Hagrid had wanted to buy a trunk from the pile of near the front door of Jeffries Journeys marked “Hogwart’s Special.” However, Harry pulled out the slip of paper the man from the bookstore had given him and walked over to a woman organizing colorful trunks with bright fittings in silver and gold and bronze.
“Excuse me,” Harry said. “The man in the bookstore said to give you this.” Harry held it out. He’d tried to read the note while Hagrid was buying his owl, but the words were all slanted and wobbly and seemed to fade in and out of focus so Harry couldn’t get his eyes to focus. It was like a secret code, although Harry didn’t know what was secret about buying a school trunk. Halfway through reading it, the woman lost interest in organizing her trunks and focused on Harry.
“So, what sort of trunk do you think you’ll need?” she asked.
Harry shrugged. “I don’t know much about magic, so I don’t know.”
“He just needs a Hogwarts trunk,” Hagrid said as he lifted a standard trunk as easily as Harry could pick up a piece of tissue.
“I think that will be a bit heavy for the boy,” she said with a sneer. When blond boy had sneered at Hagrid, Harry had been offended on his friend’s behalf. The boy had made that face because Hagrid was poor and worked a regular job, which were horrible reasons to sneer at someone, especially someone as nice as Hagrid. However, this woman had a point. Harry wouldn’t be able to carry a trunk like that.
“Can’t you just put a featherlight charm on one of these?” Hagrid asked hopefully.
“They’re too low-quality for the charm to hold,” she said sharply. “Come along. Let’s find you a proper trunk,” she said as she guided Harry farther into the store. Hagrid followed behind, looking even more out of place trying to squeeze between the stacks of trunks. Maybe that’s why Hagrid wanted to buy one of the standard trunks. He didn’t exactly fit in the store.
“You can wait up front. I’ll be fine,” Harry offered. He didn’t want Hagrid uncomfortable.
“No, that’s alright. I’ll just keep watch,” Hagrid said. Maybe he was worried about another mob, like the one in the Leaky Caldron. Of course, Harry wouldn’t have been mobbed if Hagrid hadn’t loudly proclaimed that he was escorting Harry Potter. Hagrid was wonderful, but the man in the bookstore had a point about him not being the best at escort duty.
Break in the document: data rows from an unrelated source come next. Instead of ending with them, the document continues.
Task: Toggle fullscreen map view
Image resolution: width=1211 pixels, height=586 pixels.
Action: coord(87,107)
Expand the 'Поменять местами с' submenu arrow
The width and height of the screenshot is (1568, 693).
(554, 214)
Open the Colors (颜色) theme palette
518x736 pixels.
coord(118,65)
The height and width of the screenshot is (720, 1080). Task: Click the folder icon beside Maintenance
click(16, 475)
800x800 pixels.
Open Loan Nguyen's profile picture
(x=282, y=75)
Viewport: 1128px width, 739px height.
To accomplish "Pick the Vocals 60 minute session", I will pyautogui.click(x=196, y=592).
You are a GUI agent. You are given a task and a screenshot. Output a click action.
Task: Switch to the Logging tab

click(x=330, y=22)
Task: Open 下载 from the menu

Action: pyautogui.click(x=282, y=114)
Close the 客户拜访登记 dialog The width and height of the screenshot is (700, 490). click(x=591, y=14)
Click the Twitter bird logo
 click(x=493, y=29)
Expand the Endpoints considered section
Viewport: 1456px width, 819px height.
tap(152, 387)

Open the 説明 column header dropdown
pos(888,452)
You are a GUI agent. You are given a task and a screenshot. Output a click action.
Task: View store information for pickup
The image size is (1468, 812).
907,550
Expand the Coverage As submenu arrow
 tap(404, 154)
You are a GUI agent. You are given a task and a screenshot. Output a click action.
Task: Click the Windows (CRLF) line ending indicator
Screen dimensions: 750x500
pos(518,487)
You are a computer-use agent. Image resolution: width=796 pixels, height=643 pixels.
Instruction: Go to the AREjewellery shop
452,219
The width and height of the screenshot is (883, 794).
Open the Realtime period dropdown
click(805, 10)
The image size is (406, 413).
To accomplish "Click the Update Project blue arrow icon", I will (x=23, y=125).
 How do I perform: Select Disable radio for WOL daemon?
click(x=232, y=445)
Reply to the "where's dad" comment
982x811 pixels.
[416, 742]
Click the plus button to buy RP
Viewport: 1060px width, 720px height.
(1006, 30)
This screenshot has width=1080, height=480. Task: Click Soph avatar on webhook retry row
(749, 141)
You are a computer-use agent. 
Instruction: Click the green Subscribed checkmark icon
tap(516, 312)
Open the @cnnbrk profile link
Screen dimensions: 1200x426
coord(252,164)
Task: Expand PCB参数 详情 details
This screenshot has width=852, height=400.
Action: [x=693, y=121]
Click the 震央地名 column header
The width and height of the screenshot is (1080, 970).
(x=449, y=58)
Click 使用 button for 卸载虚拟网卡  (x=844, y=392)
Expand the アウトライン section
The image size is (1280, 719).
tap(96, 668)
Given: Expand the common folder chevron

“Do you have a safe place to study and lay your books out?” The woman waved her wand and stacks of trunks rearranged themselves.
“No,” Harry said. Dudley’s second bedroom had a desk, but if Harry left books out on it, they would be destroyed by the end of the day. Dozens of trunks flew away toward the back of the store.
“Are you a reader?”
“Um… yes?” Harry guessed. He liked to read. The library had always been a safe haven for him, but he wasn’t the best reader. Years of trying to keep his grades below Dudley’s meant that he didn’t always notice the sort of details teachers put on tests.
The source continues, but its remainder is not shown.